-- Begin PASSAGE PROVIDED --

The astable type uses the simplest magnetics, but it can take some effort to get decent power out of it.

Solar garden lights use a variety of Joule thief type circuits to generate 3.4V for a white LED or 4V for the colour changing ones.

You can suck the cell a little more dry by using a germanium transistor, losses will be higher and suitable types are getting very hard to find.
 

DickCappels

Joined Aug 21, 2008
6,457
If you are referring to what has been called "Joul Thief" for the past 12 years or so, they are all similar being blocking oscillators that source current into the LED when the active device switches off. Peformance primarily a function of component selection.

The topic is covered lightly (no pun) but at some depth in the article at the link below)
http://cappels.org/dproj/ledpage/leddrv.htm
 

tcmtech

Joined Nov 4, 2013
2,867
I'd love to do some work with a thermoelectric generator.
Find a peltier cooler and run it backwards by transferring heat across it being all it is is a bunch of thermoelectric junctions (generators) in series so that they will work at a higher voltage. :rolleyes:
 

Thread Starter

bulrush

Joined Jan 1, 2017
30
@tcmtech : Thanks. I think I have 5 TEGs somewhere in a box.

@crutschow : I looked at the specs on the LT site and it doesn't mention the input voltage vs the output voltage. It just mentions the output voltage is settable to a fixed value. It doesn't mention the minimum input voltage.
 

ian field

Joined Oct 27, 2012
6,539
I've read that these chips are generally really inefficient. Especially ones from the dollar store.
They usually integrate a 2 transistor oscillator and probably only vary in minor detail from one type to another.

The chip also integrates light sensing to switch off during daylight. Originally they had an LDR and separate shutdown circuit, AFAIK: the chip uses a B/E junction to sense charging current from the solar cell - this doubles as the backflow blocking diode that stops the battery discharging into the solar cell during low light. They used to use a low Vf Shottky barrier diode, the B/E junction drops more than double the Vf.

-- End PASSAGE PROVIDED --
-- Begin DATA LISTING --

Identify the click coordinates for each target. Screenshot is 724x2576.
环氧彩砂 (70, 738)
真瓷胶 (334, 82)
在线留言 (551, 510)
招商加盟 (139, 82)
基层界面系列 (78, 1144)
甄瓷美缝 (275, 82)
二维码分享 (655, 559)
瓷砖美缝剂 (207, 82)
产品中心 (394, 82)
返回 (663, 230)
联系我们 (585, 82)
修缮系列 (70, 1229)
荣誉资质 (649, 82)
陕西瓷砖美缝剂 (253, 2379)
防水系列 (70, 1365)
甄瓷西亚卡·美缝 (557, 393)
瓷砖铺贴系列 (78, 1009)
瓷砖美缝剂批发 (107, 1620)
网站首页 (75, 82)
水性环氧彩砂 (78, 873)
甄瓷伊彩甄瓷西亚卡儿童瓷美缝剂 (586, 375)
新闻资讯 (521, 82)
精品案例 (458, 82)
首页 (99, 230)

-- End DATA LISTING --
-- Begin DATA LISTING --

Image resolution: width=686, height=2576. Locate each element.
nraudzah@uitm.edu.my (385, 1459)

-- End DATA LISTING --

- EXERCISE SET
- A) Using the forum thread on Joule thief circuits, decide whether each statement below agrees with it, answering yes or no and quoting the exact words that settle it: (i) Solar garden lights produce 3.4V for a white LED. (ii) The thread starter reports that the LT site gives the minimum input voltage. (iii) The B/E junction drops less voltage than the Schottky barrier diode it replaced.
- B) Transcribe the part of the forum thread on Joule thief circuits between "The astable type" and "hard to find.", inclusive.

- THE SOLUTIONS
- A)
(i) Yes: "Solar garden lights use a variety of Joule thief type circuits to generate 3.4V for a white LED"
(ii) No: "It doesn't mention the minimum input voltage."
(iii) No: "the B/E junction drops more than double the Vf."

- B)
The astable type uses the simplest magnetics, but it can take some effort to get decent power out of it.

Solar garden lights use a variety of Joule thief type circuits to generate 3.4V for a white LED or 4V for the colour changing ones.

You can suck the cell a little more dry by using a germanium transistor, losses will be higher and suitable types are getting very hard to find.